Gareth Morgan claims there was no outrage when a woman used the same expression, "lipstick on a pig", to describe Labour's leadership change, days before he said it.
Public relations expert Trish Sherson used the reference on August 13, a week before the Opportunities Party leader used it in a tweet, it has emerged.
Speaking to Ryan Bridge on RadioLive's Sunday Brunch show - in audio that appears to have been removed from the site - Sherson said: "Here's a question though, and I think all voters need to consider this, when they think about the Jacinda effect, can you actually put lipstick on a pig and be successful? Let's not forget this."
She was asked "who's the pig" to which she replied: "I would say the left block at the moment is the pig."
She added: "I think she's a fantastic politician and very clever. But, the left is still in the same shambles, even worse shambles than when she took over. And Labour have still got the same dearth of policy and problems there."
"Voters have to look beyond 'Wow, we've got a woman and she is a real star, she's fantastic.' But if you look underneath Jacinda and this lovely, shiny gloss we've got on the left block, they are still in a state of absolute shambles."
Bridge said that to sum up the last 15 minutes of his interview with Sherson and politician Vernon Tava, "You can't just put lipstick on a pig and expect something to change. And the Greens should have been far more promiscuous from the start".

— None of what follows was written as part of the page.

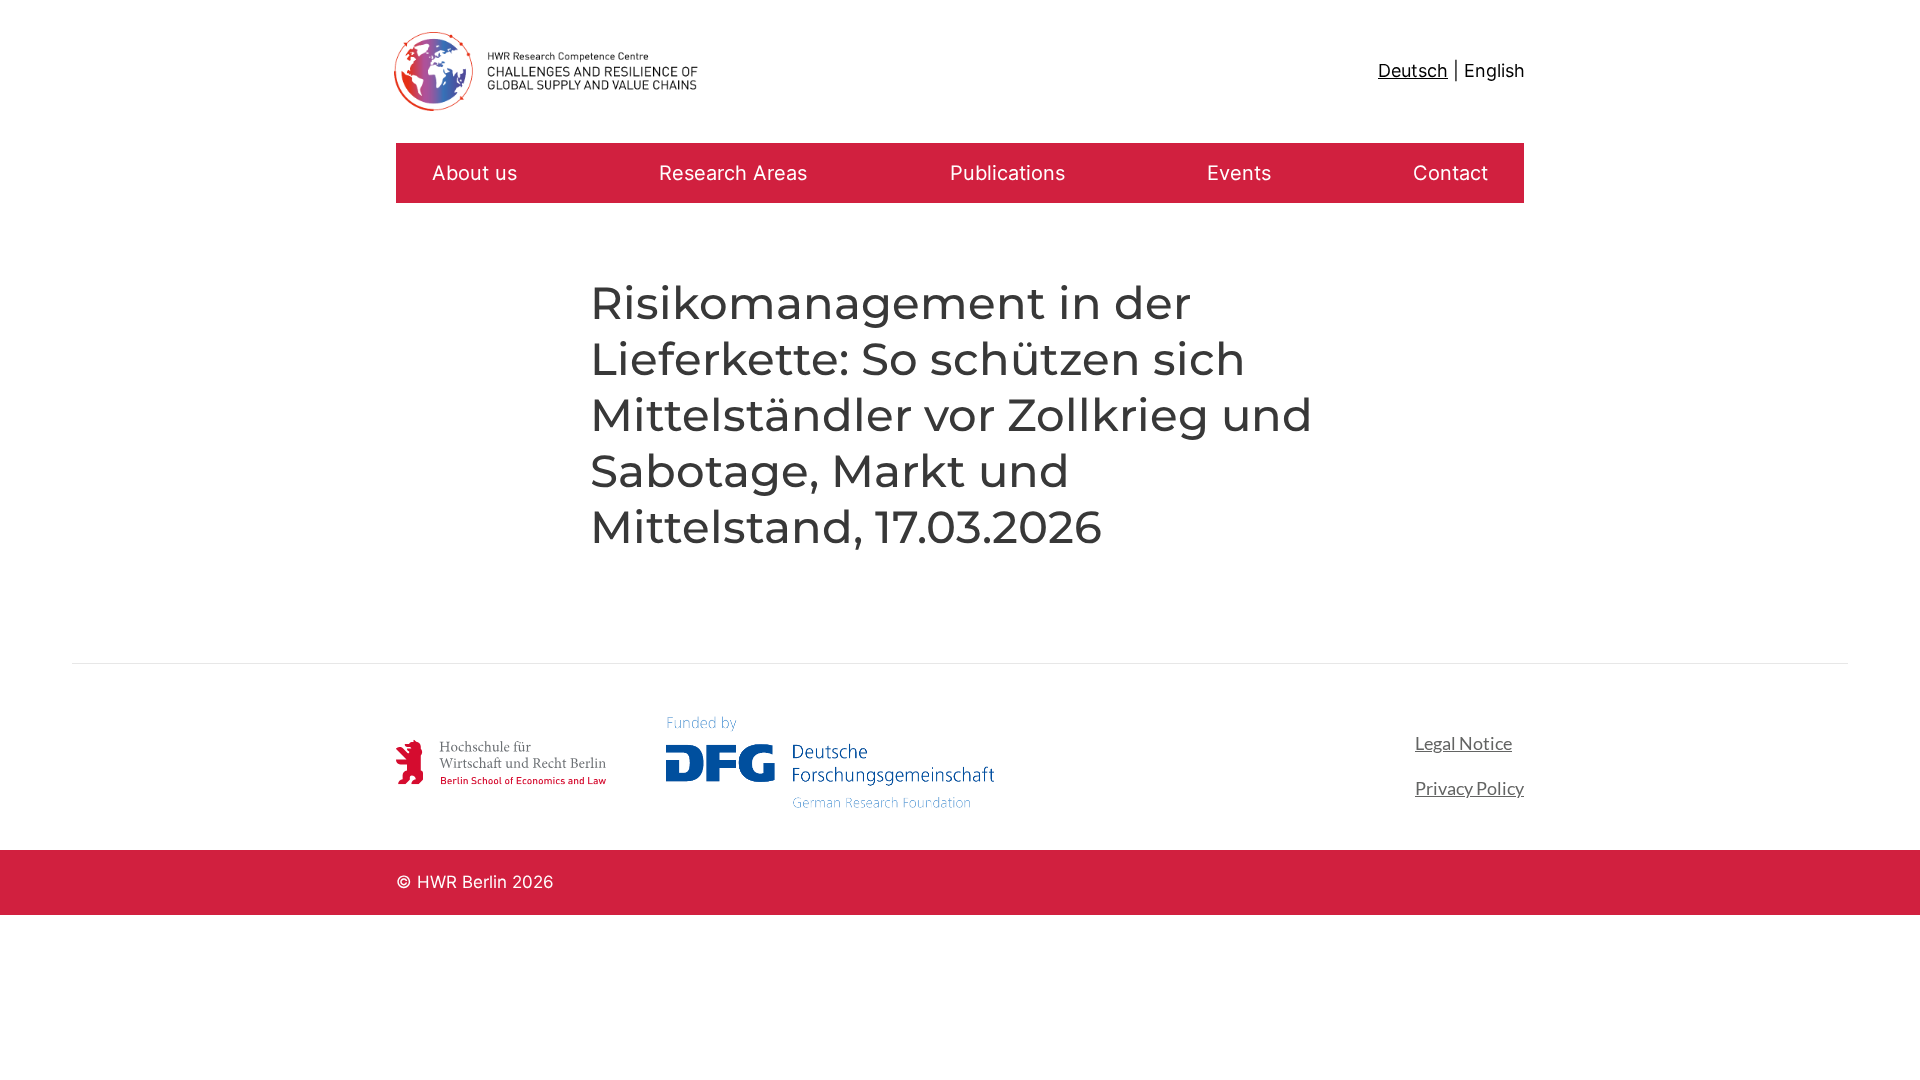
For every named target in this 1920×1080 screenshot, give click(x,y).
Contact (1450, 173)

They both replied: "Absolutely."
Sherson owns Auckland PR company Sherson Willis and is often approached for political comment.
Speaking to Chris Lynch's Canterbury Morning's show today Morgan said it was ironic that the same term had been used to describe Jacinda Ardern a week earlier by a female host on a radio talkback show but barely raising an eyebrow.
However all the "fragile flowers" lying in wait on social media took umbrage when he used the same words because he is a male.
Said Morgan: "It's a pretty standard figure of speech and here's the irony; it was used a week earlier when Jacinda first came in, it was used on talkback show by one of the hosts actually - it's on Radio Live I think - and she said exactly that, that is all Jacinda is, is lipstick on a pig and she didn't manage to get any press but of course I'm male so if a male says it then all the fragile flowers - it's like scattering chooks really, isn't it - and they sit on Twitter and they just look for the first opportunity to take umbrage and amplify it so they become the centre of the story."
He said this was now the nature of Twitter but thanked those who stirred up the controversy saying it had been "fantastic" for the party.
Billboards were even altered to capitalise on the furore with lipstick and pig featuring prominently.
Morgan's tweet, which pointedly said Jacinda should be required to show she's more than lipstick on a pig, drew flak from all quarters.
It was branded ill-advised, misogynistic, horrendous and a major lapse of judgment.
The Prime Minister said he wouldn't be able to work with a person demonstrating such an unacceptable attitude, while Ardern believed the attack was firmly aimed at her.
Morgan later explained his choice of words on social media saying it was not a personal attack but a broadside at the established political parties.
He said both National and Labour had caused the rise of inequality and it needed more than infatuation with Ardern to solve the issue.
Sherson could not be reached for comment.